The perfect timing…the wrong reasons…loneliness, mania, feeling unwanted, a sense of relief as I felt the sharp knife on my skin, the pain was finally leaving the body.
In a sense we all feel we are special, different from other people as our perceptions grow deeper, in a way, to see the different colors of life that no one else bothers to see. But what happens when the people you love and trust the most are in a way tired of you? Let’s explore my findings shall we?
It is important to share some background carefully otherwise I might fall into a deeper state of depression.
I was born on July 31st 1982, in the beautiful city of Tegucigalpa, Honduras. Apparently I was not ready to see the light, and the doctors had to pulled me out of my comfortable zone. There I was, in my mother’s arms, we both have gone through so much even before I was born. Did I felt my father’s fist when he beat my mother while pregnant? not sure, but I had to live with his violent nature for 7 years.

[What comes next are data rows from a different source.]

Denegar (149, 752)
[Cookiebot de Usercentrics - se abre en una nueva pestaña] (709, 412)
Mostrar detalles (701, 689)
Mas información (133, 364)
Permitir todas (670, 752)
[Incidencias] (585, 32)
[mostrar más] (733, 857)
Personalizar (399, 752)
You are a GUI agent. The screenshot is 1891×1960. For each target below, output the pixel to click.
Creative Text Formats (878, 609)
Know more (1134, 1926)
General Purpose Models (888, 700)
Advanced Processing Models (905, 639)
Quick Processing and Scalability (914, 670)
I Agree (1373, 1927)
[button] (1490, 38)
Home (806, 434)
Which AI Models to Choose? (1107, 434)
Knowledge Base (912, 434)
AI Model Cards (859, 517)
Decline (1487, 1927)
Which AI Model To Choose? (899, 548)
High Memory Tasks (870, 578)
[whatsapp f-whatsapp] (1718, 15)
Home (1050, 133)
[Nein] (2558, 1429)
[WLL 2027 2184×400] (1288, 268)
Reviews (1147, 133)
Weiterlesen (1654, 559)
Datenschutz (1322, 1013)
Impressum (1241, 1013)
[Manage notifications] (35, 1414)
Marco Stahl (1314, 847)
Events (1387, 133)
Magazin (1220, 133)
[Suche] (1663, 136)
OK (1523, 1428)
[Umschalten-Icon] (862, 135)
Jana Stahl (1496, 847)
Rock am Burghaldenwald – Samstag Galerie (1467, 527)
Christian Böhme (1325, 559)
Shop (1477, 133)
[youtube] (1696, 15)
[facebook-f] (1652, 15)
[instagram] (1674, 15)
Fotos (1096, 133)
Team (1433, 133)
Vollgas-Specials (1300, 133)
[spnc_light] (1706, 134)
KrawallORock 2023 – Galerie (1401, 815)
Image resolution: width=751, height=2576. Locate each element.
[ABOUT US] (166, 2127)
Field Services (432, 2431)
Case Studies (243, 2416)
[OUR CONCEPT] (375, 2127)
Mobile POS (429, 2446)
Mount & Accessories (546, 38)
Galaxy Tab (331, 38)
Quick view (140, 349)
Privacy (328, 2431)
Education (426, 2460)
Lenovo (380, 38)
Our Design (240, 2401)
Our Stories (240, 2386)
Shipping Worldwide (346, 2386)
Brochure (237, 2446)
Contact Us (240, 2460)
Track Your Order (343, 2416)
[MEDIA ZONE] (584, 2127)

We lived in my grandmother’s house, those early memories of my childhood are not pleasant. My only escape was music and books. I could go this place where the pain was no longer there, where the memory of seeing my Dad naked raping my mother while she screamed in agony was a thing of the past. I became withdrawn, shy, reclusive, lonely. Little I knew things would turn for the worse when I was sexually molested before I started school. And still I knew I was a dreamer, and those sweet melodies would play in my head to ease any sense of guilt, or depression.
Should I pull the knife and have the guts to ended it all? I have so much to say, but who wants to read these endless miserable thoughts?